The main function is simulate-SM-1. Currently, at this stage, I have to switch my model numerically.

Can you put this to the issues in the repo? We use he issue list to sort and prioritize work, so it’ll get lost here but it’ll get discussion there.

ForwardDiff.jacobian is likely a better way to handle this.

Would adding method splitting for the ODE rhs be that complicated to add? This is an issue that has come up for years, so perhaps getting some solution in, even if it is not ideal, would still be helpful? At this point I don’t know the Symbolics build_function code well enough to understand if it would be hard to see that the list of symbolic expressions / equations is over some threshold and then start splitting them up (or to at least add this as a kwarg that can be turned on). But at a high level this doesn’t sound like it would be that big a modification to implement in a crude way?

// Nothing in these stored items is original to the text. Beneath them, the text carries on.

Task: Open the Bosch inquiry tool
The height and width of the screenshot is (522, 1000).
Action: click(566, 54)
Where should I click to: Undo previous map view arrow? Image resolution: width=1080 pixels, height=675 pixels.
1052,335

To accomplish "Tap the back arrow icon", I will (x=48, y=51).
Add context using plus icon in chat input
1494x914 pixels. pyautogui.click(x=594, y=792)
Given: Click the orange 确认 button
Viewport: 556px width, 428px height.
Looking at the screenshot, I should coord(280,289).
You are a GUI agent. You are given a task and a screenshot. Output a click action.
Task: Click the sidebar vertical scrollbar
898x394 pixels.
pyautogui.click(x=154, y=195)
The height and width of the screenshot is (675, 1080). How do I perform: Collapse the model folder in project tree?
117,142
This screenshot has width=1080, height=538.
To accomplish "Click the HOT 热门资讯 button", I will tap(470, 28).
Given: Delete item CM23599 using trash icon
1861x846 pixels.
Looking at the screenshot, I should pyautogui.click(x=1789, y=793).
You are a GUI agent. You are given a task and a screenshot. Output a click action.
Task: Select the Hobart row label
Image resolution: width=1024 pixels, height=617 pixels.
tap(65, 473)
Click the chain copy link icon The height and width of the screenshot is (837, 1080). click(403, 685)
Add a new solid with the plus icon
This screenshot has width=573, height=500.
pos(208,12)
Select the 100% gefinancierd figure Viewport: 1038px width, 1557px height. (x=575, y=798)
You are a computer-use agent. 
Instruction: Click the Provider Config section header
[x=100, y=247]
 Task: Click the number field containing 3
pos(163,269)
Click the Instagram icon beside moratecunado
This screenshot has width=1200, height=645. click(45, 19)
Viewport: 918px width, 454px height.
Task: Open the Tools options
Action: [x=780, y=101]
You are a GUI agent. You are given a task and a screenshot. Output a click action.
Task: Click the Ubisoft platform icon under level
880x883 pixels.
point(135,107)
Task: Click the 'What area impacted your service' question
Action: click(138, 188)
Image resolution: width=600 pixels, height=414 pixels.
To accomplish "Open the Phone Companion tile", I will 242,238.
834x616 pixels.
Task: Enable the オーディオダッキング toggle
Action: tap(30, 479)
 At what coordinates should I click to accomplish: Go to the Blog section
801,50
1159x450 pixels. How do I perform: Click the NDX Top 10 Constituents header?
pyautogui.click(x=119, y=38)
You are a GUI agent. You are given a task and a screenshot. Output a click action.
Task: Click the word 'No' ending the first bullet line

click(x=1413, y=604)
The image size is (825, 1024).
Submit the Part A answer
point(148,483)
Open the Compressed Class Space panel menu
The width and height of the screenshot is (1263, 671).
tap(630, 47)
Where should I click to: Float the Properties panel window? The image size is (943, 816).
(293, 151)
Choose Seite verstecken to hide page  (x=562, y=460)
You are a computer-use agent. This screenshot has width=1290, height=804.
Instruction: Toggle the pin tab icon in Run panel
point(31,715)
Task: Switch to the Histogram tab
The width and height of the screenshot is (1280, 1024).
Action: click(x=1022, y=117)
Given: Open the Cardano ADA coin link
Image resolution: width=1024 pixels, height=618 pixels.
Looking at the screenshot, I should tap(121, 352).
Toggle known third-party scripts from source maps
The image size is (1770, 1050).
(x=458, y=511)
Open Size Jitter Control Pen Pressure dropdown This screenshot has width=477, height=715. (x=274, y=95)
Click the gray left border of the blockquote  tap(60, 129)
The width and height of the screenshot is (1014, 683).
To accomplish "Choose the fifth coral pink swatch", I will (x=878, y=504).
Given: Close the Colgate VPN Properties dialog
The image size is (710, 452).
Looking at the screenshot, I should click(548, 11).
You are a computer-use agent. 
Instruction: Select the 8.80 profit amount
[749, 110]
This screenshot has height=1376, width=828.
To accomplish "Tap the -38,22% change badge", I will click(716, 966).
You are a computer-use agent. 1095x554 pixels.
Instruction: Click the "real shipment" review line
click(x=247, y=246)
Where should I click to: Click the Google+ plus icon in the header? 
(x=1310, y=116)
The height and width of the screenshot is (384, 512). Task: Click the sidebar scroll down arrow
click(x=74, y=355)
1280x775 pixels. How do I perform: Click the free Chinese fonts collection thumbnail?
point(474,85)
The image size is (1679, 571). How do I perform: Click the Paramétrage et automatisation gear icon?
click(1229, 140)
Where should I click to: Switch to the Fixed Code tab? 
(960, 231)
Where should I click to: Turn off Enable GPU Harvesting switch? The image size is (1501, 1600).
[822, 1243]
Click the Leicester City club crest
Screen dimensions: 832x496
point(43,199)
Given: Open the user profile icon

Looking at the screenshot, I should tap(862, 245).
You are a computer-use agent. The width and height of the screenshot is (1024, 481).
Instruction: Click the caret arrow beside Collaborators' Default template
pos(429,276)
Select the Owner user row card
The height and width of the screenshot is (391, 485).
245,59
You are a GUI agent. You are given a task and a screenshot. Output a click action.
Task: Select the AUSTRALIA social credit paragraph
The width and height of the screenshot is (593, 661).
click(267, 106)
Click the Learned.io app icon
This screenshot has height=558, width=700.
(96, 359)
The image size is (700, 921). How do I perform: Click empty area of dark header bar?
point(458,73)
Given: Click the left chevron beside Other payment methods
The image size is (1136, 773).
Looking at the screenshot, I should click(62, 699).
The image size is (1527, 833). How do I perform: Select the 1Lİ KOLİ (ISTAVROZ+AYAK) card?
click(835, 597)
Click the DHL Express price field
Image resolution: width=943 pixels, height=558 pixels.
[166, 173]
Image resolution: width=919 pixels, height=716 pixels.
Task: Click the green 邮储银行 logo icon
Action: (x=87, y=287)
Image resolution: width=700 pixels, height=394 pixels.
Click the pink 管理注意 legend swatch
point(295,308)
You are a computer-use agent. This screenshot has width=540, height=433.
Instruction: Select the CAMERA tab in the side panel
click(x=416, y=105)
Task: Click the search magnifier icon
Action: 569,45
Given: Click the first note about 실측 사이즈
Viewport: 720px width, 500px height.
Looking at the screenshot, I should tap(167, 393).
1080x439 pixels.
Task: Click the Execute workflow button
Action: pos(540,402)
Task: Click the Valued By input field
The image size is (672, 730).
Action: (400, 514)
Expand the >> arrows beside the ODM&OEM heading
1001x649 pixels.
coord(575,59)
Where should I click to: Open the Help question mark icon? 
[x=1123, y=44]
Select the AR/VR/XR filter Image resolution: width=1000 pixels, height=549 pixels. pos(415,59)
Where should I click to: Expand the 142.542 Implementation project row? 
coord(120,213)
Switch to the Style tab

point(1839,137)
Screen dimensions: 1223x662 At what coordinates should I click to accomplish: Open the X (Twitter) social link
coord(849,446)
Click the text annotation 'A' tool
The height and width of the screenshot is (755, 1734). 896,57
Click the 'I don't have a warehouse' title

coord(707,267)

While I agree with the general sentiment, in the audio domain I would be happy with an “offline” compilation step that takes 3 days if it makes the “realtime” solve faster.

To deal with these competing demands, MTK is going to need to adopt the specialization levels that SciMLBase introduced for the latency handling, i.e. NoSpecialize vs AutoSpecialize vs FullSpecialize. In AutoSpecialize, we definitely can compile less by actually just (symbolically) interpreting a lot of expressions, that will never hit the Julia compiler but will just be runtime slower. In many cases it’s likely fast enough to not even show up in any profile in any meaningful way. One place where this is likely true is remake if you choose a subset of variables, where we have to build the symbolic change functions and compile them, but in most cases it’s likely okay or even faster to just symbolically interpret that change via using substitute. But yes, then real-time audio applications will ask for the version that compiles absolutely everything to generate a really slim artifact. So I think we just need to end up with different levels where the user makes a choice for what balance is appropriate for their application, just like we did with the ODE. And with the ODE case, AutoSpecialization ended up being good enough that 99.9% of people probably don’t even touch that part and ways just do the auto form, so it ends up just being a latency improvement without a meaningful runtime hit.

The difficult part is that the separating needs to be done not too crudely as it can get expensive itself. The easiest way to get the linear part is to take the Jacobian and grab all the constants, and then diff them out of the equation by running simplify. That simplify can be a lot of simplifies though, so that can be slow. Dhariya does have a good working code for this though that improves PDE cases like Bruss and I’m having him look at BCR next. This is getting the whole compiler team involved as it’s actually turned into quite a difficult (/interesting) problem.

MTK works exceptionally well for small-scale simulations and learning fundamental concepts, as it allows me to build models from first principles. I have also benefited a great deal from using it. My comment only reflects the practical challenges that arise specifically when compiling large-scale and complex models.